More globally, a COVID-19 surveillance dashboard has been the ongoing work of a large team based at UVA’s Biocomplexity Institute, which provides tools for users to visualize global surveillance data on the pandemic. The main goal of the dashboard is to achieve “situational awareness,” explains Dr. Bryan Lewis, a computational epidemiologist and research associate professor in the Biocomplexity Institute, who tracks outbreaks of communicable diseases around the globe. “You have to know where the disease is, and you need to know the dynamics of how it is changing over time to offer any kind of educated guess as to what the future might be.”
And what is that future? Lewis and Dr. Madhav Marathe, another member of the dashboard team and director of the Network Systems Science and Advanced Computing (NSSAC) Division of the Institute, used anonymized, aggregated data from digital devices to track how human mobility patterns have correlated with the pandemic. Their team’s analysis affirmed that the lockdowns of early spring effectively reduced the virus’s spread. The researchers’ analysis found that even a one-week delay would have doubled the number of U.S. cases seen by the end of July.
However, as people became increasingly active after Memorial Day, mobility patterns proved less predictive. “We think that this is due to important changes people have made in how they interact and as they follow rules of safe interactions,” Marathe explains.
In other words, individual behaviors and local policies—such as mask-wearing and adhering to social distancing guidelines—are much harder to capture in data, and now seem to be playing a more significant role in how the virus spreads. “Action by one affects others,” Marathe says. “It’s important that we collectively work together to address the problem and control the pandemic.”
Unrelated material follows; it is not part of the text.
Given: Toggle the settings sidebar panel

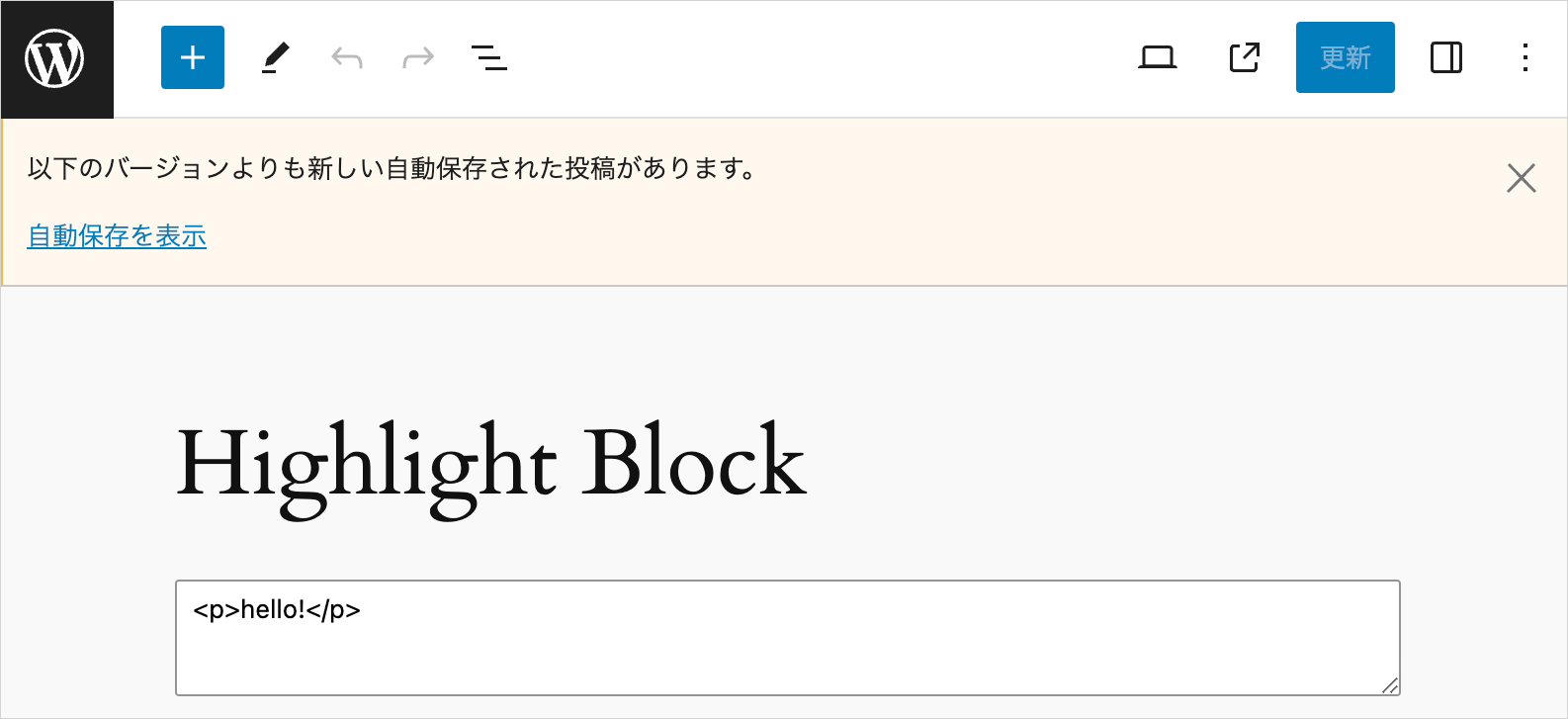Looking at the screenshot, I should [x=1445, y=58].
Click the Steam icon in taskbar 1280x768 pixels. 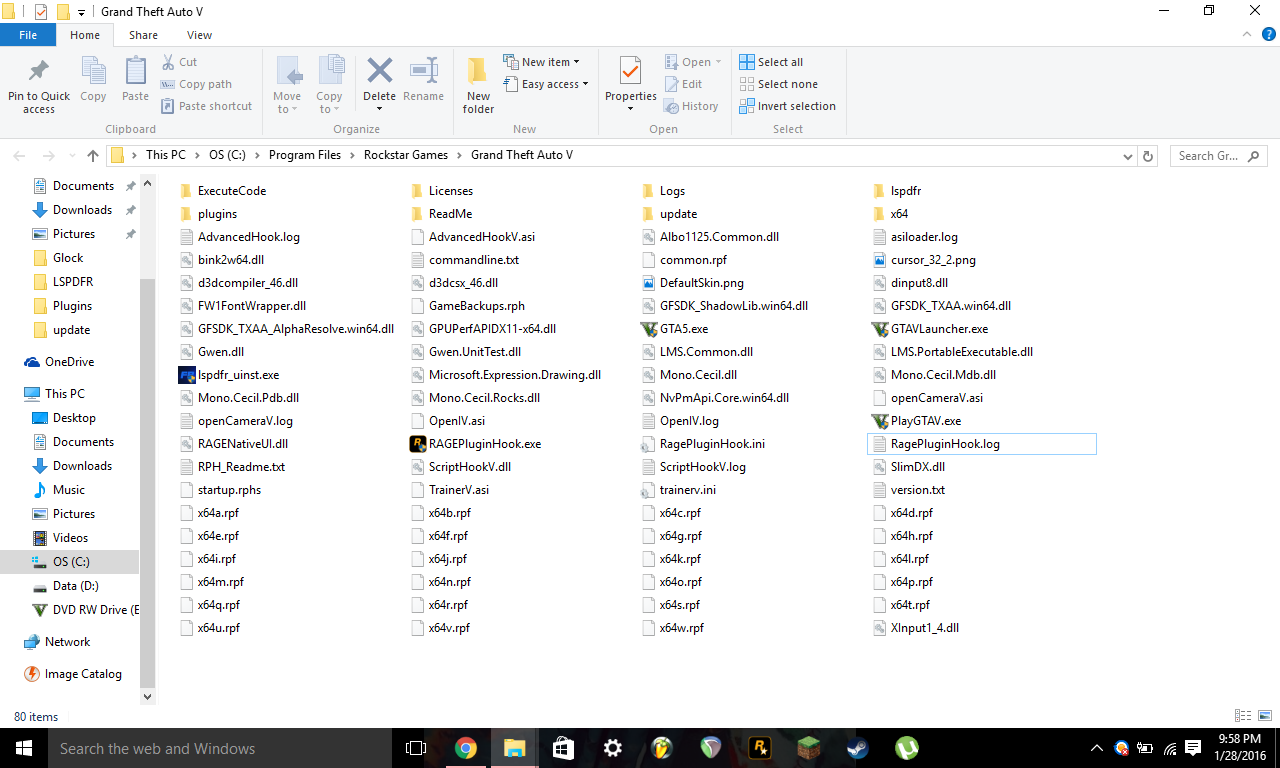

In a paper published in April, co-authors Dr. Anton Korinek, associate professor in the Darden School of Business and in the economics department, and Dr. Zach Bethune, assistant professor in the economics department, sought to put an actual number on those actions, analyzing the economic cost of lockdown versus the benefits of mitigating the spread of the pandemic. The economists said they were surprised to find that greatest benefit came not just from flattening the curve of infections but from working to suppress the virus to the point at which a “smart containment policy” of test, trace and isolate would be fully effective, Korinek explains. “That is the strategy that not only saves the most lives but also hurts the economy the least,” he says, “because once you are in control of the virus, people can go back to a normal life again.” And analyzing the cost of a self-interest approach—doing what you want regardless of the potential negative effects on others—versus collective commitment to a smart containment strategy, the researchers determined that “the difference between the two strategies would amount to an extra loss of $10 trillion for the U.S. economy,” Korinek says.
The long fight
What the final toll of this pandemic will be—in lives lost and social and economic costs—remains unknown, and overcoming it will demand a sustained and multifaceted effort. At the same time, by marshaling the exponential strength of their collective expertise, UVA researchers are contributing both to the fight against a devastating outbreak and to a large and rapidly expanding global reserve of knowledge, one that not only will help curb this pandemic but also may help arm the world against
“When you see something that threatens humanity,” researcher Zeichner says, “and you think you might have some insights or techniques that could potentially address that, you are almost beholden to take a deep breath and jump in and see if you can help out.”